→ **WHAT TO DO**:
- 1) Quote everything in the post on Trump and the TPP from "Not for nothing" down to "an American Brexit.".
- 2) List the three points that make up Stavridis's argument for the TPP in the post on Trump and the TPP.
- 3) According to the post on Trump and the TPP, which two officials attended the meeting in Tokyo?

→ **PASSAGE PROVIDED**:
_ _ _ _

Monday, January 23, 2017

Good News? Trump Has Rejected the Trans Pacific Partnership

The New York Times is reporting that Trump has said "no" to the Trans Pacific Partnership, the TPP.

With Junior in trail that presumably takes Canada off the TPP hook. We'll see.

Are global trade deals now dead? Depends on who you listen to. There's one school that thinks Trump's bullying may spur the rise of defensive trade pacts, deals that don't include the United States, but seek to offset any trade damage that Trumpland chooses to inflict. We'll see.

Now it's rarely mentioned by TPP friends or foes but the Trans Pacific Partnership is about much more than trade. Look at the countries who are "in" the deal and the nation that is decidedly "out." The omission is glaring. It's China.

The TPP was always intended to isolate China, to contain China, to ostracize it from its neighbours.

This "Pacific century" seems to boil down, so far, to enforcing an already embattled TPP. Bantarto Bandoro, from the Indonesian Defense University, seemed to get closer to the real picture when he told the Jakarta Globe, "this could be the beginning of the end of American global dominance."

Not for nothing did this impassioned plea for the TPP come from a retired, four star US Navy admiral, Jim Stavridis who likened a defeat of the pact as akin to an American Brexit.

The case for the TPP is economically strong, but the geopolitical logic is even more compelling. The deal is one that China will have great difficulty accepting, as it would put Beijing outside a virtuous circle of allies, partners, and friends on both sides of the Pacific. Frankly, that is a good place to keep China from the perspective of the United States, and the treaty thus brings together not only Japan, Australia, Malaysia, Vietnam, and other Asian partners, but also Chile, Mexico, Canada, and Peru. 

Stavridis argument for the TPP is threefold: 1. China is on the march in Asia. 2. This is a moment of real vulnerability for many Asian nations. 3. Sending US aircraft carriers into the region is not enough.

Over 2,500 years ago, during the Zhou dynasty, the philosopher-warrior Sun Tzu wrote the compelling study of conflict The Art of War. There is much wisdom in that slim volume, including this quote: “The supreme art of war is to subdue the enemy without fighting.” The United States can avoid conflict best in East Asia by using a robust combination of national tools — with the TPP at the top of the list. Looking across the Atlantic to the Brexit debacle, we must avoid repeating the mistake in the Pacific.

The clear winner if the United States rejects the Trans-Pacific Partnership will be China, and an increasingly authoritarian and regionally dominant President Xi Jinping will be cheering the loudest.


We may be witnessing the Troubled Teen's first major foreign policy debacle. Reader Chris has sent a link to an item from the Japanese news service, NHK World.

Officials of the Japanese and Chinese governments have agreed to move forward with talks on another economic partnership as the prospects for the Trans-Pacific Partnership negotiations are unclear.

The officials met in Tokyo on Wednesday, with Japanese Deputy Minister for Foreign Affairs Keiichi Katakami and Chinese Vice Minister of Commerce Gao Yan attending.

They agreed on advancing talks on the Regional Comprehensive Economic Partnership, or RCEP. The 16 member countries include Japan, China, and Southeast Asian countries, but not the United States.

Trump may have just dealt America straight out of Asia. Boy, if Beijing inks the right deal we may be seeing the emergency of a new "reserve currency," the yuan.

_ _ _ _

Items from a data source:
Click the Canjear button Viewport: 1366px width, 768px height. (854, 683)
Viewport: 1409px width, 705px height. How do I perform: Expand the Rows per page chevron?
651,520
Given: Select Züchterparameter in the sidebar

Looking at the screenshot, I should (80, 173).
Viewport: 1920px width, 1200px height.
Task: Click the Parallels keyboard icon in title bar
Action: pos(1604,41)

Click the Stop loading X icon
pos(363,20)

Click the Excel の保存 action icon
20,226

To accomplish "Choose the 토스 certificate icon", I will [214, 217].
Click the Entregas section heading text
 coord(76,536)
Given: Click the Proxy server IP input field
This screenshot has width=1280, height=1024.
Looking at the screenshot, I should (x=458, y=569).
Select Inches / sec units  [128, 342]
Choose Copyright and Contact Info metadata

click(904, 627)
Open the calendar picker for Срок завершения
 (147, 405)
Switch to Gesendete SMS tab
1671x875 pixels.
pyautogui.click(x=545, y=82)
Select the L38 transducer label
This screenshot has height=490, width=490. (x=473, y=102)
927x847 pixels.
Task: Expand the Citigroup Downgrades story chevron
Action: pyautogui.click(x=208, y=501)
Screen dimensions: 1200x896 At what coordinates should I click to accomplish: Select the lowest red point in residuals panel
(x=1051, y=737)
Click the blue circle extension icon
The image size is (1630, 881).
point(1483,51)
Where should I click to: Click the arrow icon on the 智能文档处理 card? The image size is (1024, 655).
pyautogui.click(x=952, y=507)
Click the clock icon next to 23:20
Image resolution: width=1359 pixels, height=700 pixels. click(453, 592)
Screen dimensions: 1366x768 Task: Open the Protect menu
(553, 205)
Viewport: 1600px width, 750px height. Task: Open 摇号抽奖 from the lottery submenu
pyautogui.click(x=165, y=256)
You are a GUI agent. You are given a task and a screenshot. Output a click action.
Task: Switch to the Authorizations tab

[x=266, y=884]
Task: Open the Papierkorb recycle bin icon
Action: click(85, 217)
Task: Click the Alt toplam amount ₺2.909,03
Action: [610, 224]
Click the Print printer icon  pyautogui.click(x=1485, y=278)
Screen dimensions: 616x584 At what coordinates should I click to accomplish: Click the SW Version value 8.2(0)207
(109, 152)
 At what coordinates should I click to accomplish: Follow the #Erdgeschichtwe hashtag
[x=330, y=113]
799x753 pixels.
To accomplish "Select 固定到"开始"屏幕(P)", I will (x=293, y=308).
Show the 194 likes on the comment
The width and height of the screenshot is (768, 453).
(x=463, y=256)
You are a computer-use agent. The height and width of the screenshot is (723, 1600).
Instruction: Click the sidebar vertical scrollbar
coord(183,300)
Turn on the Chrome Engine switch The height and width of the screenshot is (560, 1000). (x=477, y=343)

_ _ _ _

→ **CORRECT ANSWERS**:
- 1)
Not for nothing did this impassioned plea for the TPP come from a retired, four star US Navy admiral, Jim Stavridis who likened a defeat of the pact as akin to an American Brexit.

- 2)
1. China is on the march in Asia.
2. This is a moment of real vulnerability for many Asian nations.
3. Sending US aircraft carriers into the region is not enough.

- 3) Japanese Deputy Minister for Foreign Affairs Keiichi Katakami and Chinese Vice Minister of Commerce Gao Yan.